* **What is required**
Find the lines of data that contain the string "agent", then list them.

* **Dataset content**
****************

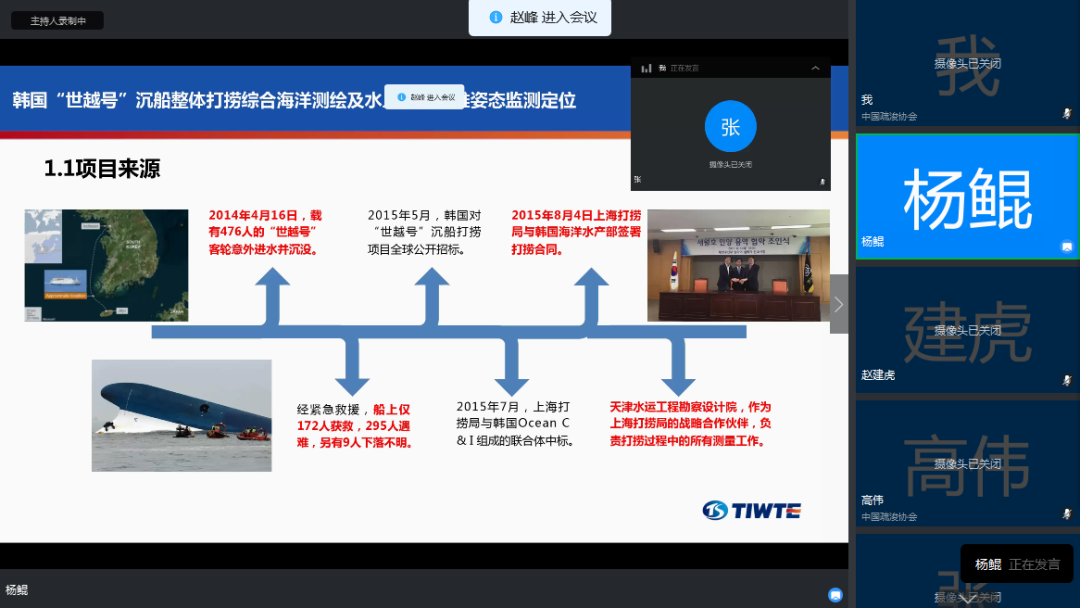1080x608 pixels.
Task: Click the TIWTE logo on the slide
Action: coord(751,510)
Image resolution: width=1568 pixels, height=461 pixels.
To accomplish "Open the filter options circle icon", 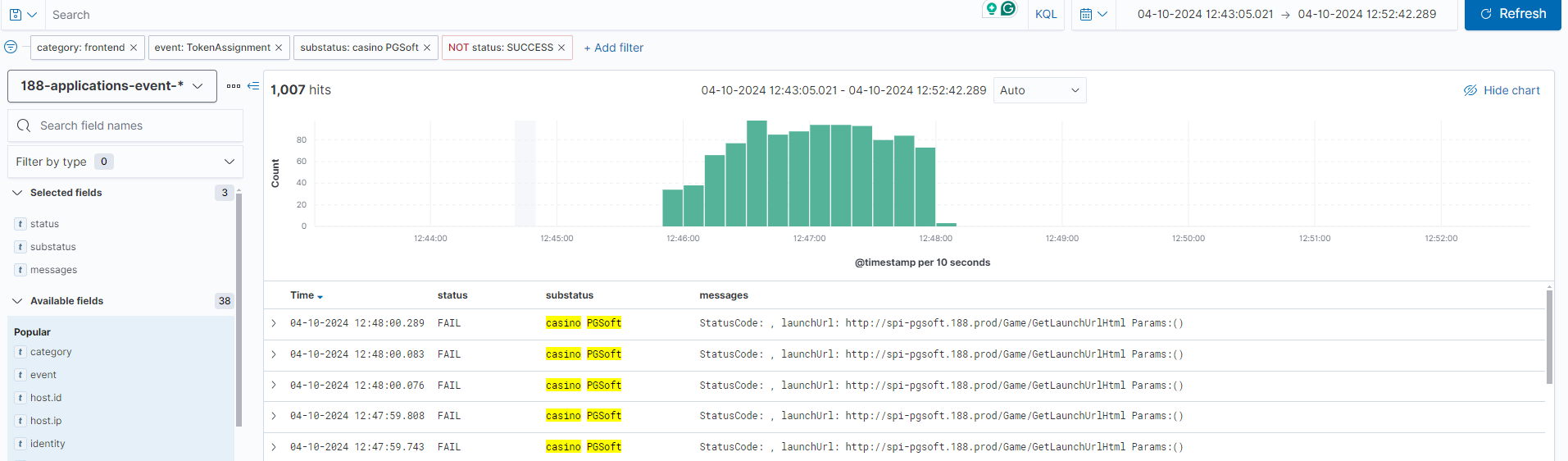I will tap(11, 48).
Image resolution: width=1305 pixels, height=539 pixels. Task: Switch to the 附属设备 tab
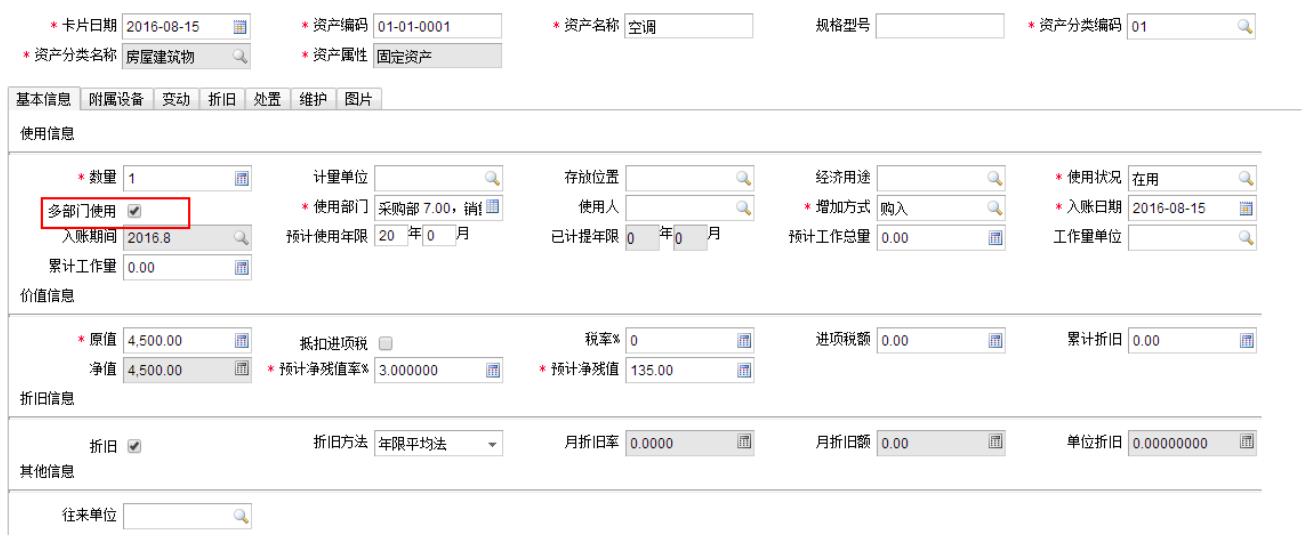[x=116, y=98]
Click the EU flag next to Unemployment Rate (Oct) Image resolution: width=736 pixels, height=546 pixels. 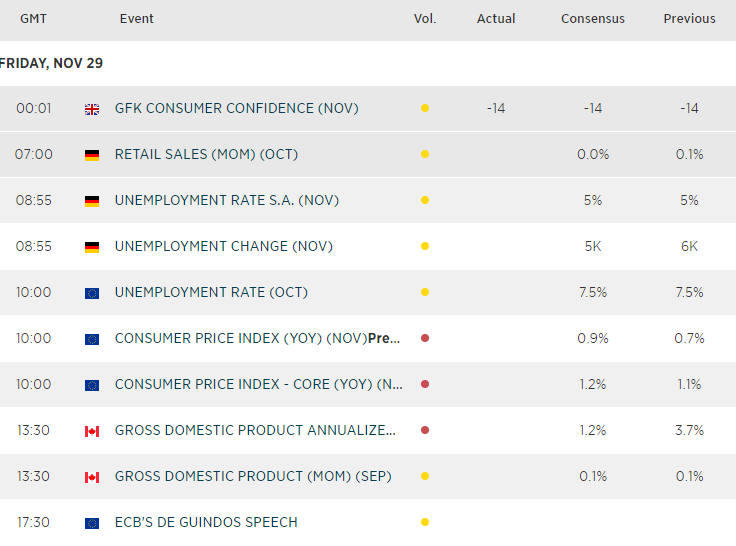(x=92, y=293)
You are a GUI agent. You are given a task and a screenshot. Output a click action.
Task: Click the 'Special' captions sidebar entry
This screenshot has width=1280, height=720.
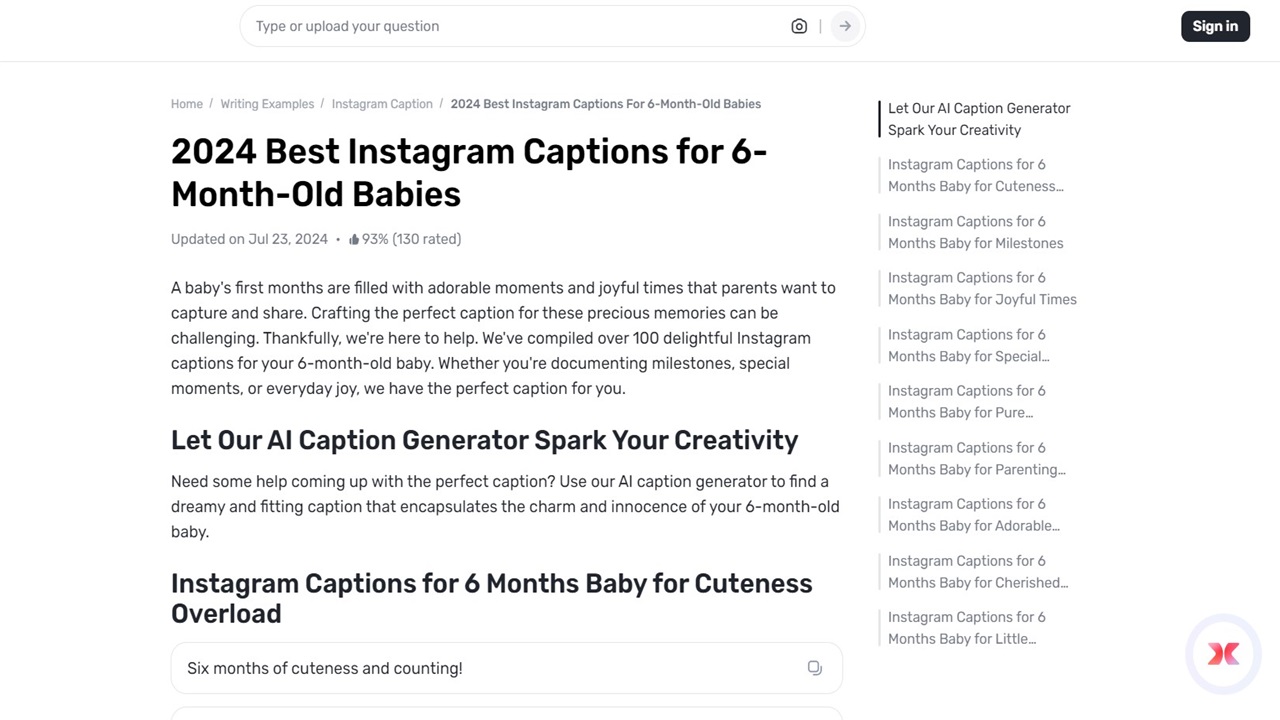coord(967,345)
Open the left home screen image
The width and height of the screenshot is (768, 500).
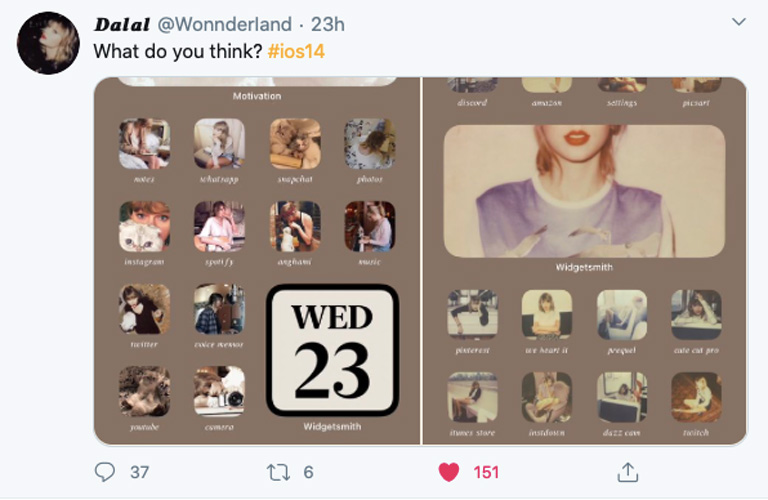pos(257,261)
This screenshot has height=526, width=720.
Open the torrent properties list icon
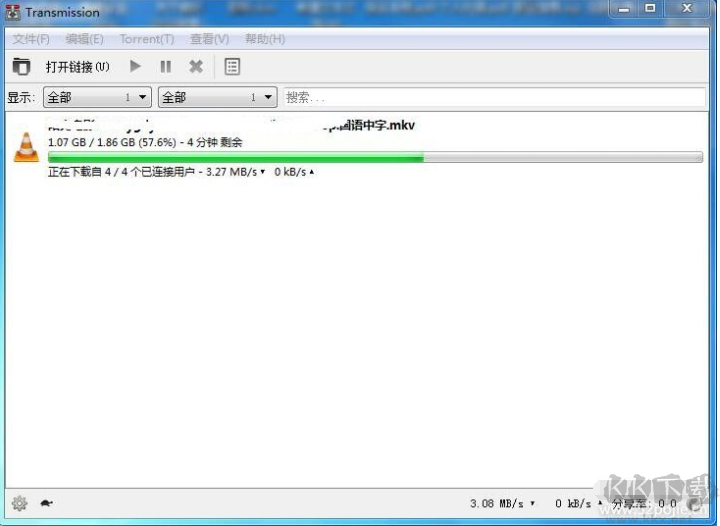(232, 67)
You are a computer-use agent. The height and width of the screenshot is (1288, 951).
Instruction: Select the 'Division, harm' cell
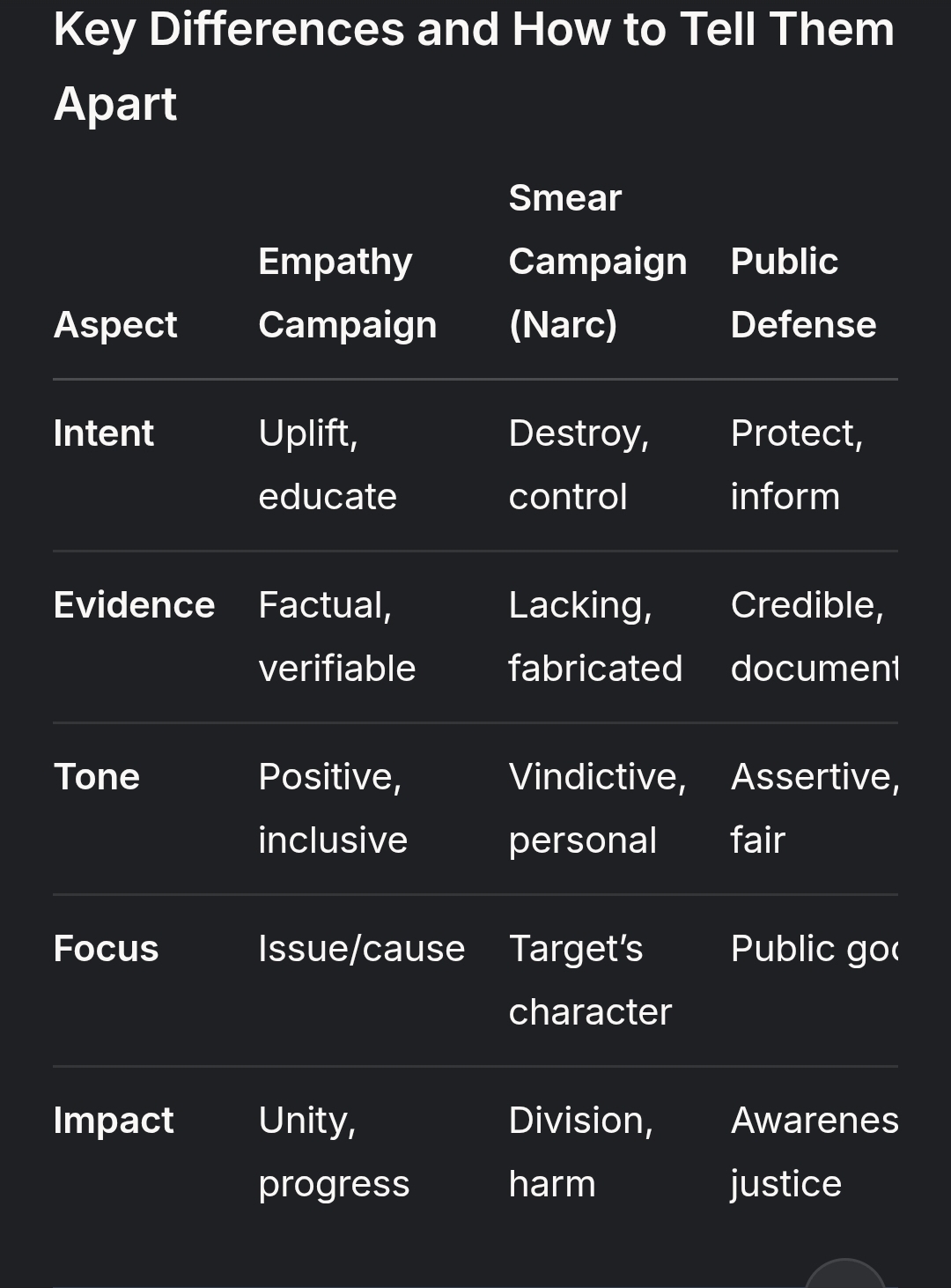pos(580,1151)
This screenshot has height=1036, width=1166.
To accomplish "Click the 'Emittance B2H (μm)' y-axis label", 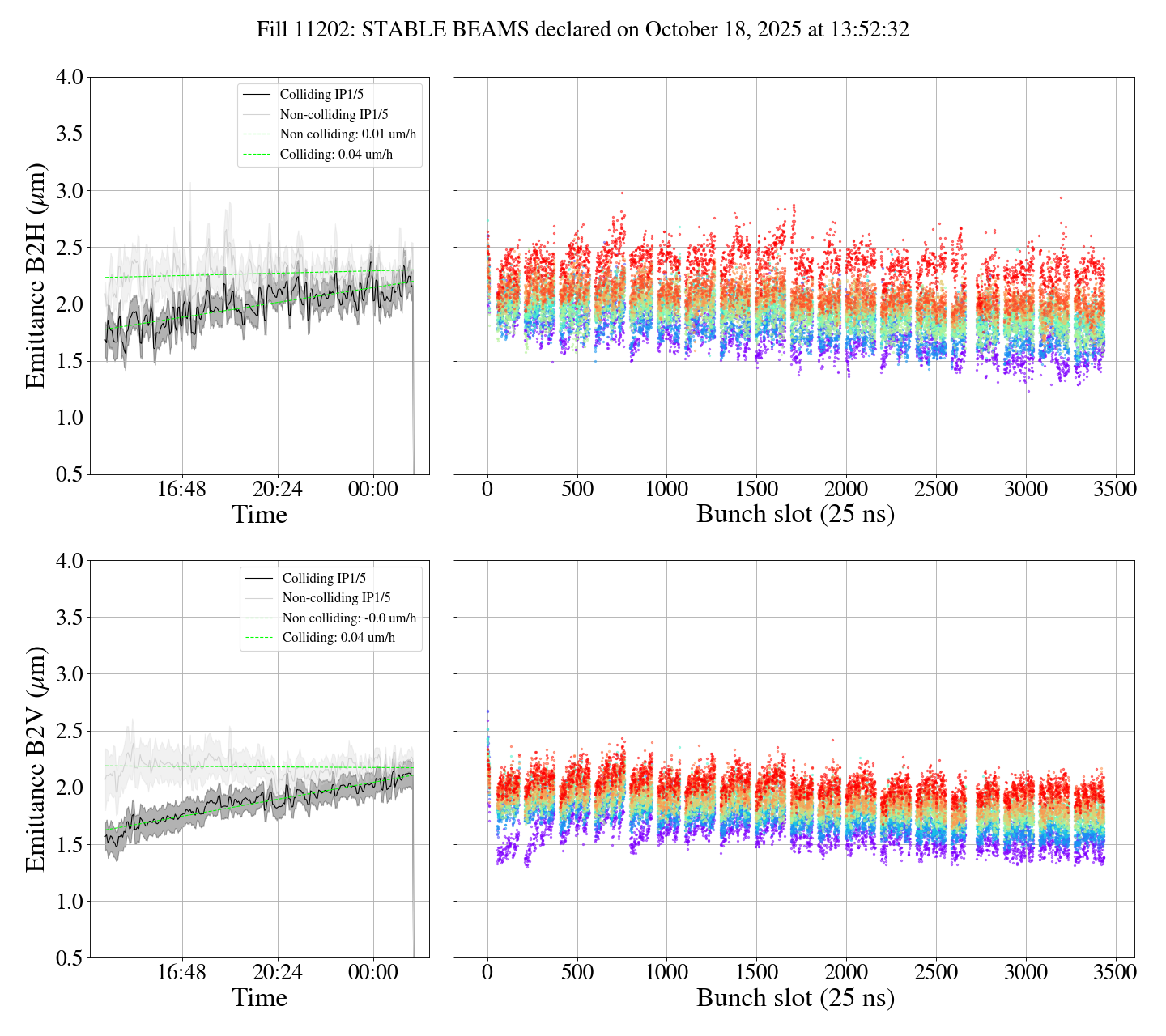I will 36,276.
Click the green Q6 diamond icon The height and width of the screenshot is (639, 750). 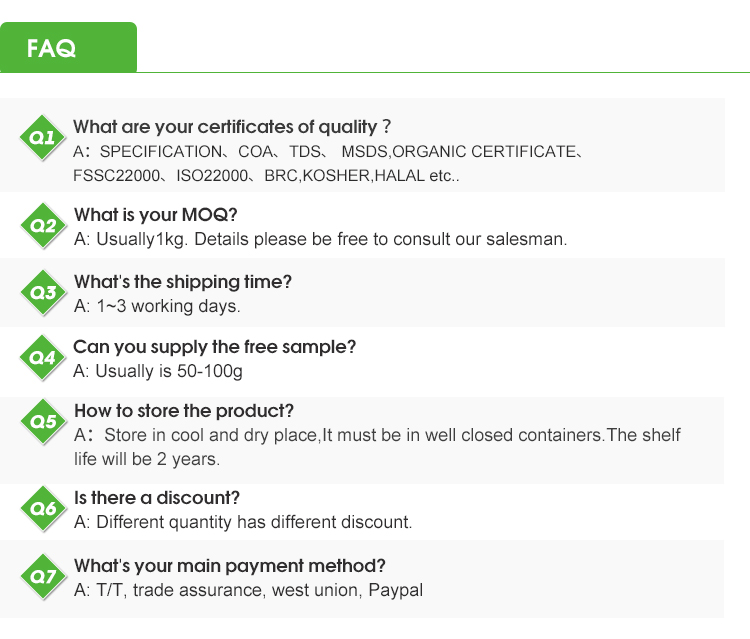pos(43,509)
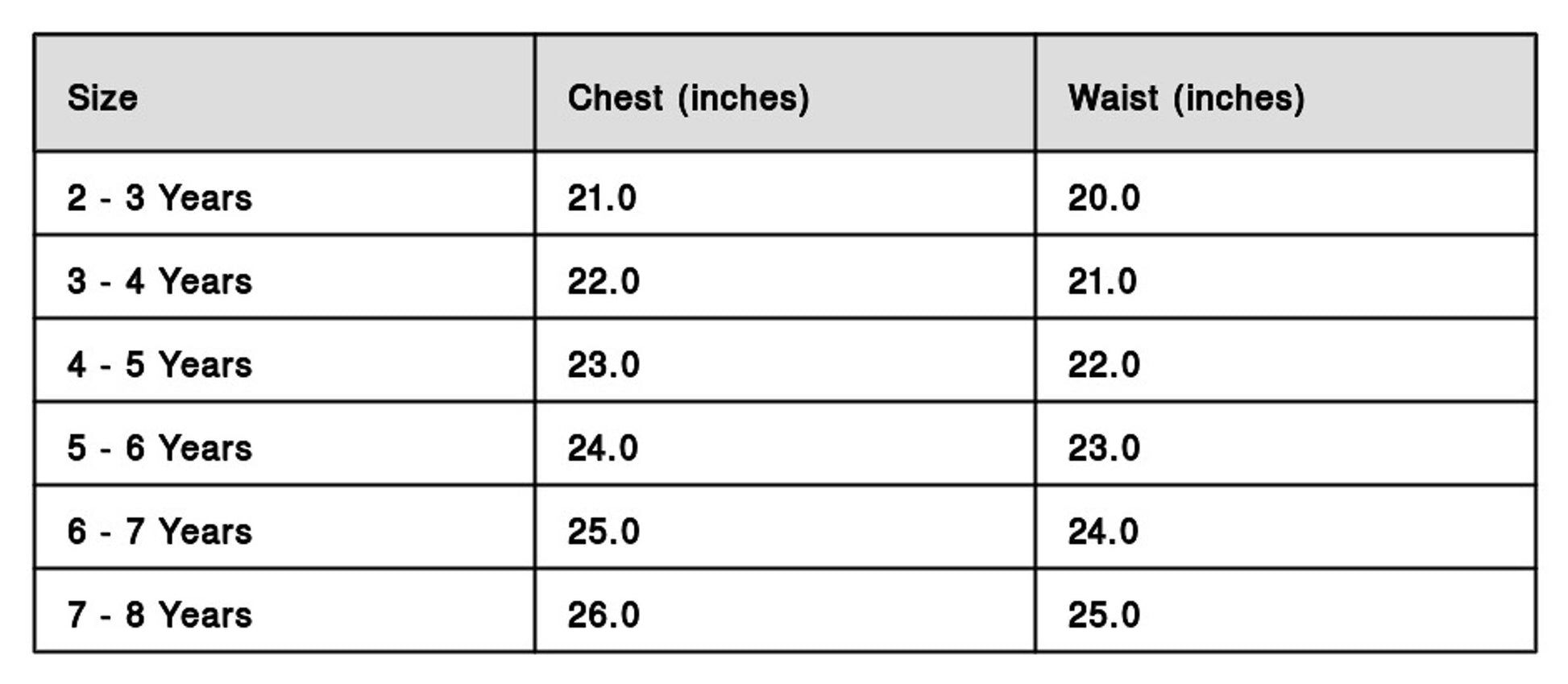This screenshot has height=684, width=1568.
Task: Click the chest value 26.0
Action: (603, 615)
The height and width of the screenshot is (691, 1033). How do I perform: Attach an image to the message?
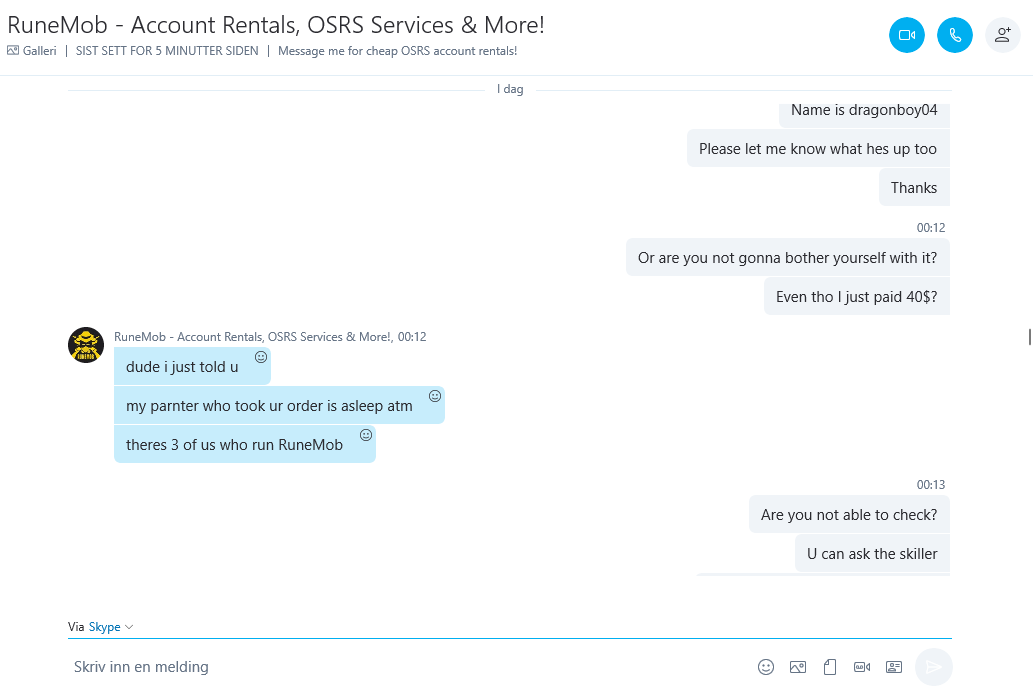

****************

* **Task result**
You are a GUI agent. You are given a task and a screenshot. Output a click action.
You are a computer-use agent. The height and width of the screenshot is (1288, 951).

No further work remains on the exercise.